▸ **TASK STATEMENT**: Give back the entries verbatim.
*** Opening of MATERIALS PROVIDED ***
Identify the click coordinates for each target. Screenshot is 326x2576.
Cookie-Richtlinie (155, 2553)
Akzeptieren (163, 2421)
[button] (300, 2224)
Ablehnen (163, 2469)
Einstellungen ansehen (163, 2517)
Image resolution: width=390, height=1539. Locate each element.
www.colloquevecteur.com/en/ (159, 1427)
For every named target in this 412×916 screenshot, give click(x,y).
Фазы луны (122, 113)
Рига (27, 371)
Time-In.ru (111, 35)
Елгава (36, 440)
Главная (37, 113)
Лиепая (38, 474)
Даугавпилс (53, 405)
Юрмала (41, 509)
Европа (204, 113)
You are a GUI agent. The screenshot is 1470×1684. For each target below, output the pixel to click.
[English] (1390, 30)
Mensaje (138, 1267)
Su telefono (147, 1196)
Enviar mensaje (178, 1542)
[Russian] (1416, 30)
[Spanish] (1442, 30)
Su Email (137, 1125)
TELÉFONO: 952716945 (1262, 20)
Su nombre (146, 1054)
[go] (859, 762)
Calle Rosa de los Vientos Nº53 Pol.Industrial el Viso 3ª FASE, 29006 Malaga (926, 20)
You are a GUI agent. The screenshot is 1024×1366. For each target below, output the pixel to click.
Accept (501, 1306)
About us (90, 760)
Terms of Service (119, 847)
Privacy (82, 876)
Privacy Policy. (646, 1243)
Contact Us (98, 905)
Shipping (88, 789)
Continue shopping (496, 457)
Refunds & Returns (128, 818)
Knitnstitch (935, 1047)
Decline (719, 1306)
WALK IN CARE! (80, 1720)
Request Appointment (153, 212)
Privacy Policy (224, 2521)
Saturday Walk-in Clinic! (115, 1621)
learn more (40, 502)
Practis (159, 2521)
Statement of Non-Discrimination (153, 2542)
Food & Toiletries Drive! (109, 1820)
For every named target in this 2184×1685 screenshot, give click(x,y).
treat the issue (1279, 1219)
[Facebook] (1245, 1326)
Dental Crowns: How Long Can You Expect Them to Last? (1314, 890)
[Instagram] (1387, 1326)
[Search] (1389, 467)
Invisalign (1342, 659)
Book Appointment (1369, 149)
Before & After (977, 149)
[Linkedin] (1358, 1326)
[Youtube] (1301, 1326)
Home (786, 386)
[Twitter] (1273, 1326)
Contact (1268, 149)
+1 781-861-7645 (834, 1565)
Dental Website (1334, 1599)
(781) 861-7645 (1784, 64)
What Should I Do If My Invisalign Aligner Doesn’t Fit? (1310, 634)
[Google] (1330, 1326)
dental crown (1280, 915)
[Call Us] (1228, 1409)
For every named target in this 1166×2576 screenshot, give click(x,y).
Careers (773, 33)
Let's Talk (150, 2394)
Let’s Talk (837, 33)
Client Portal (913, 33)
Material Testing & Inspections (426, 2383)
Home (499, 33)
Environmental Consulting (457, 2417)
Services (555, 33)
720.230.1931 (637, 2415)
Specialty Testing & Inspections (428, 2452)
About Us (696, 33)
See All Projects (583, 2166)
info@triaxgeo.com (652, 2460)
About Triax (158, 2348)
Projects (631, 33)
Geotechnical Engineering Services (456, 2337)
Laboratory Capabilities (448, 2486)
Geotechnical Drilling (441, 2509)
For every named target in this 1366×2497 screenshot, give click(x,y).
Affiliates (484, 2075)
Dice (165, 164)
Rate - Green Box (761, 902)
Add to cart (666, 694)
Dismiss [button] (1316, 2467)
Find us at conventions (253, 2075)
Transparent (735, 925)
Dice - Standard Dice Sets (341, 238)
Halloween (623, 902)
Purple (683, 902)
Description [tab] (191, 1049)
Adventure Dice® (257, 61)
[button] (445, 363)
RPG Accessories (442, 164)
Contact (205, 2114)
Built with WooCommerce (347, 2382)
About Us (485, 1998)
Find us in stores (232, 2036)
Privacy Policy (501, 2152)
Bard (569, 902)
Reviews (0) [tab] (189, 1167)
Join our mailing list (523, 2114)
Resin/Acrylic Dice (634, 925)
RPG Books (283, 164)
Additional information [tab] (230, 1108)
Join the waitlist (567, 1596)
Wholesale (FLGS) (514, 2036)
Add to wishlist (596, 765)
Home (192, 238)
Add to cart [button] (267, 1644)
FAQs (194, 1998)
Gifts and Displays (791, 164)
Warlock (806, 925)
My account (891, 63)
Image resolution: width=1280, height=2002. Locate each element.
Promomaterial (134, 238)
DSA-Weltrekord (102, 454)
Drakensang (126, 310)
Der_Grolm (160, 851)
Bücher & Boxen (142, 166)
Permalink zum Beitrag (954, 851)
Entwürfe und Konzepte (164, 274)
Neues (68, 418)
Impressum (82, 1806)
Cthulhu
*** Close of MATERIALS PROVIDED ***
▸ **ANSWER TO THIS EXERCISE**:
Identify the click coordinates for each target. Screenshot is 326x2576.
Cookie-Richtlinie (155, 2553)
Akzeptieren (163, 2421)
[button] (300, 2224)
Ablehnen (163, 2469)
Einstellungen ansehen (163, 2517)
Image resolution: width=390, height=1539. Locate each element.
www.colloquevecteur.com/en/ (159, 1427)
For every named target in this 412×916 screenshot, give click(x,y).
Фазы луны (122, 113)
Рига (27, 371)
Time-In.ru (111, 35)
Елгава (36, 440)
Главная (37, 113)
Лиепая (38, 474)
Даугавпилс (53, 405)
Юрмала (41, 509)
Европа (204, 113)
You are a GUI agent. The screenshot is 1470×1684. For each target below, output the pixel to click.
[English] (1390, 30)
Mensaje (138, 1267)
Su telefono (147, 1196)
Enviar mensaje (178, 1542)
[Russian] (1416, 30)
[Spanish] (1442, 30)
Su Email (137, 1125)
TELÉFONO: 952716945 (1262, 20)
Su nombre (146, 1054)
[go] (859, 762)
Calle Rosa de los Vientos Nº53 Pol.Industrial el Viso 3ª FASE, 29006 Malaga (926, 20)
You are a GUI agent. The screenshot is 1024×1366. For each target below, output the pixel to click.
Accept (501, 1306)
About us (90, 760)
Terms of Service (119, 847)
Privacy (82, 876)
Privacy Policy. (646, 1243)
Contact Us (98, 905)
Shipping (88, 789)
Continue shopping (496, 457)
Refunds & Returns (128, 818)
Knitnstitch (935, 1047)
Decline (719, 1306)
WALK IN CARE! (80, 1720)
Request Appointment (153, 212)
Privacy Policy (224, 2521)
Saturday Walk-in Clinic! (115, 1621)
learn more (40, 502)
Practis (159, 2521)
Statement of Non-Discrimination (153, 2542)
Food & Toiletries Drive! (109, 1820)
For every named target in this 2184×1685 screenshot, give click(x,y).
treat the issue (1279, 1219)
[Facebook] (1245, 1326)
Dental Crowns: How Long Can You Expect Them to Last? (1314, 890)
[Instagram] (1387, 1326)
[Search] (1389, 467)
Invisalign (1342, 659)
Book Appointment (1369, 149)
Before & After (977, 149)
[Linkedin] (1358, 1326)
[Youtube] (1301, 1326)
Home (786, 386)
[Twitter] (1273, 1326)
Contact (1268, 149)
+1 781-861-7645 (834, 1565)
Dental Website (1334, 1599)
(781) 861-7645 (1784, 64)
What Should I Do If My Invisalign Aligner Doesn’t Fit? (1310, 634)
[Google] (1330, 1326)
dental crown (1280, 915)
[Call Us] (1228, 1409)
For every named target in this 1166×2576 screenshot, give click(x,y).
Careers (773, 33)
Let's Talk (150, 2394)
Let’s Talk (837, 33)
Client Portal (913, 33)
Material Testing & Inspections (426, 2383)
Home (499, 33)
Environmental Consulting (457, 2417)
Services (555, 33)
720.230.1931 (637, 2415)
Specialty Testing & Inspections (428, 2452)
About Us (696, 33)
See All Projects (583, 2166)
info@triaxgeo.com (652, 2460)
About Triax (158, 2348)
Projects (631, 33)
Geotechnical Engineering Services (456, 2337)
Laboratory Capabilities (448, 2486)
Geotechnical Drilling (441, 2509)
For every named target in this 1366×2497 screenshot, give click(x,y).
Affiliates (484, 2075)
Dice (165, 164)
Rate - Green Box (761, 902)
Add to cart (666, 694)
Dismiss [button] (1316, 2467)
Find us at conventions (253, 2075)
Transparent (735, 925)
Dice - Standard Dice Sets (341, 238)
Halloween (623, 902)
Purple (683, 902)
Description [tab] (191, 1049)
Adventure Dice® (257, 61)
[button] (445, 363)
RPG Accessories (442, 164)
Contact (205, 2114)
Built with WooCommerce (347, 2382)
About Us (485, 1998)
Find us in stores (232, 2036)
Privacy Policy (501, 2152)
Bard (569, 902)
Reviews (0) [tab] (189, 1167)
Join our mailing list (523, 2114)
Resin/Acrylic Dice (634, 925)
RPG Books (283, 164)
Additional information [tab] (230, 1108)
Join the waitlist (567, 1596)
Wholesale (FLGS) (514, 2036)
Add to wishlist (596, 765)
Home (192, 238)
Add to cart [button] (267, 1644)
FAQs (194, 1998)
Gifts and Displays (791, 164)
Warlock (806, 925)
My account (891, 63)
Image resolution: width=1280, height=2002. Locate each element.
Promomaterial (134, 238)
DSA-Weltrekord (102, 454)
Drakensang (126, 310)
Der_Grolm (160, 851)
Bücher & Boxen (142, 166)
Permalink zum Beitrag (954, 851)
Entwürfe und Konzepte (164, 274)
Neues (68, 418)
Impressum (82, 1806)
Cthulhu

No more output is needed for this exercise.